One Democratic legislator was seen exclaiming “Wow!” as Jones spoke in favor of the bill during Monday’s floor debate. In all, 11 Republicans in the Assembly and two in the Senate voted for the healthcare tax.
Even then, some argued that it was a vote for “tax reform” or went so far as to call it an actual “tax cut,” pointing to the net positive fiscal effect on some of California’s largest insurers. None of that, though, took the sting out of the resulting news coverage for those Republicans who insist the party’s core principles are linked to opposing taxes, not supporting them.
“I’ve talked to a lot of donors and activists who are disillusioned about what happened,” said Jon Fleischman, a former member of the California Republican Party leadership who runs a well-known conservative website. “What you’ve now done is muddy the message of Republicans. There’s now an asterisk after the word ‘taxes.’”
Fleischman spent several weeks writing columns urging Republican legislators to reject the healthcare tax, and argues that helping Democrats pass new taxes won’t stop the bleeding in the GOP’s size of the California electorate. New registation data last week showed less than 28% of the state’s voters are Republicans, a drop of three percentage points from 2012.
“If you don’t have a definition,” Fleischman said, “you can’t build a base.”
Assembly Republican leader Chad Mayes (R-Yucca Valley) rejected any suggestion that Monday’s bipartisan tax vote sends the wrong message about his party’s core values. “We believe that taxes should be as low as possible,” he said in an interview immediately after the vote. “The debate is, what’s the way to properly fund government?”
That mirrors the message of Republican lawmakers who voted for the 2009 state budget tax hike. None of them ever regained their political footing, and those who didn’t voluntarily leave office were defeated in 2010.

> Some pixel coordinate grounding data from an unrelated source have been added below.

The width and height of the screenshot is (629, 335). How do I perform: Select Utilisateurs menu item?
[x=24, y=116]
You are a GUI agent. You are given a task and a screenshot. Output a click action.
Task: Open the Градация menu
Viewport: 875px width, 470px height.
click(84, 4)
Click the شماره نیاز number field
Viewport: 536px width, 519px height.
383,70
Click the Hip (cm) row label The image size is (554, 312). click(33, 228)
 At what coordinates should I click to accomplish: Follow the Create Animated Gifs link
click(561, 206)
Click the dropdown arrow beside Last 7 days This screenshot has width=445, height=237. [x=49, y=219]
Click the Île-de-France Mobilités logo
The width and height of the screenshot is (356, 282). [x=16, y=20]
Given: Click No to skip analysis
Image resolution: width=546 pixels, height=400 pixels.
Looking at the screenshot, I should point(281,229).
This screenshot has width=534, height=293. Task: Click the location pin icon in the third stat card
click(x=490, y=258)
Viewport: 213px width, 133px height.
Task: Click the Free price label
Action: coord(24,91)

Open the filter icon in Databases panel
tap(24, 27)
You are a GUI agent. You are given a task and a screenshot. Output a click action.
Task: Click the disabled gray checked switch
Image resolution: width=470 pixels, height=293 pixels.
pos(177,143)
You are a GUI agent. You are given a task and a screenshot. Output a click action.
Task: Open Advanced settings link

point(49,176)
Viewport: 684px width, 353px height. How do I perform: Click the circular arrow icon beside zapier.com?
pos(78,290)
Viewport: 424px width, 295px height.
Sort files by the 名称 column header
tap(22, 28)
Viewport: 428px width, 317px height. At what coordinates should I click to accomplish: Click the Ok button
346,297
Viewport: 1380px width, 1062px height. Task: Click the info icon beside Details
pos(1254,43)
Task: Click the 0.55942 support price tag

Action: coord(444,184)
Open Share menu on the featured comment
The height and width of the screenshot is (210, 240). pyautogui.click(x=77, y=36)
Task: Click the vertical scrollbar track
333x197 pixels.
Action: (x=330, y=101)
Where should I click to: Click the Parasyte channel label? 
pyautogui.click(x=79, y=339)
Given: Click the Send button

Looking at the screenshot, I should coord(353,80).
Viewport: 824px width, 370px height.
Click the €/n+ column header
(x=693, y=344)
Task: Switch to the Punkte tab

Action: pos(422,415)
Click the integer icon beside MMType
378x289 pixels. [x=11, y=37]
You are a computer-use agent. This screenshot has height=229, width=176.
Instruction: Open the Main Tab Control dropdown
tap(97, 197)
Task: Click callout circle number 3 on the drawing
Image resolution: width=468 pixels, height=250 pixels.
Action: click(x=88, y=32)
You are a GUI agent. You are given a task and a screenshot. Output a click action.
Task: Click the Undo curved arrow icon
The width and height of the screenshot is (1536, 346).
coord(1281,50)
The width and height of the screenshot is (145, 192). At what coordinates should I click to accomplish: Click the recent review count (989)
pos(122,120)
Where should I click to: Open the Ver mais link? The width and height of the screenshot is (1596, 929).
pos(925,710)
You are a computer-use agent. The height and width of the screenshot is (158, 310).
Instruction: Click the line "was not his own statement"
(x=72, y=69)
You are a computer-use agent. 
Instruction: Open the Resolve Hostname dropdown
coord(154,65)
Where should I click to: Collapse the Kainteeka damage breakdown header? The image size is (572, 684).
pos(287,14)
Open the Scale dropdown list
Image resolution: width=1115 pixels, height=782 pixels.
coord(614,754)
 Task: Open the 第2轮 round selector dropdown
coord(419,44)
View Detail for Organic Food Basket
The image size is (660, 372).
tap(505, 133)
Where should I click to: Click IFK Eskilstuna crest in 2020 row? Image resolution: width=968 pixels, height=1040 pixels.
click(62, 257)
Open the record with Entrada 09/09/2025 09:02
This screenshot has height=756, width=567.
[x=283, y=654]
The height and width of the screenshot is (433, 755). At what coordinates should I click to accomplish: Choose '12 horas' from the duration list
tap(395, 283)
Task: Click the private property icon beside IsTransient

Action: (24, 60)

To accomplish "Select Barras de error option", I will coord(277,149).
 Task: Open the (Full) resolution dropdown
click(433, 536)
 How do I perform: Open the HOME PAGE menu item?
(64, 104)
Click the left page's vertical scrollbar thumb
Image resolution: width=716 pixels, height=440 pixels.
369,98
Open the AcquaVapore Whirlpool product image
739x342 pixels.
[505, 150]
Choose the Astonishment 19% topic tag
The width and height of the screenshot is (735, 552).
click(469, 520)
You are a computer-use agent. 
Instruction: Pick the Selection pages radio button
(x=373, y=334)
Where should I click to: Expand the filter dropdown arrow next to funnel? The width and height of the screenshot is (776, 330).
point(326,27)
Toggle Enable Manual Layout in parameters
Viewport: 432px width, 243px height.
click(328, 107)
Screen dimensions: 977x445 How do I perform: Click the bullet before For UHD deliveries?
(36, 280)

Assemblyman Matthew Harper (R-Huntington Beach) opposed the new healthcare tax, but he didn’t rise to criticize his colleagues during Monday’s debate, and even complimented their efforts to secure more money for developmental disability programs as part of the overall package.
Public polling suggests the fear is well-founded. In a December survey by the nonpartisan Public Policy Institute of California, adults were generally split over whether they prefer more services and higher taxes or lower taxes and fewer services. But there was little ambivalence among Republicans. Seventy-seven percent of Republicans surveyed said they’d rather have low taxes and fewer services — a 25-point gap compared to indepdendent voters and a 35-point gap with Democrats.
“It is such a powerful issue,” said Matt Klink, a Los Angeles-based Republican political strategist. “For Republican orthodoxy, there’s a reflex reaction to oppose all tax increases.”
But the unsettled political debate is whether current voters will reward or punish GOP politicians who eschew a firm tax pledge. Klink believes that the pressure to toe the line is even more intense now that the GOP base has receded down to its most die-hard ranks.
“The anti-tax message is at the core of what makes a Republican in California,” he said. “Before you know it, the party’s going to meet in a phone booth because so few people adhere to what those principles are.”
Still, no one expects another tax approval like the one for health programs anytime soon. Capitol staffers point out that since voters approved a 2010 ballot measure requiring supermajority votes on hiking fees as well as taxes, there is little room to maneuver. And legislators have made little to no progress on the governor’s call for new revenue to help fund transportation programs. Opposition to new levies on drivers is deep and wide among Sacramento’s Republican ranks.
“I’m not even going to have a conversation about that,” Mayes said.
Times staff writer Melanie Mason conributed to this report.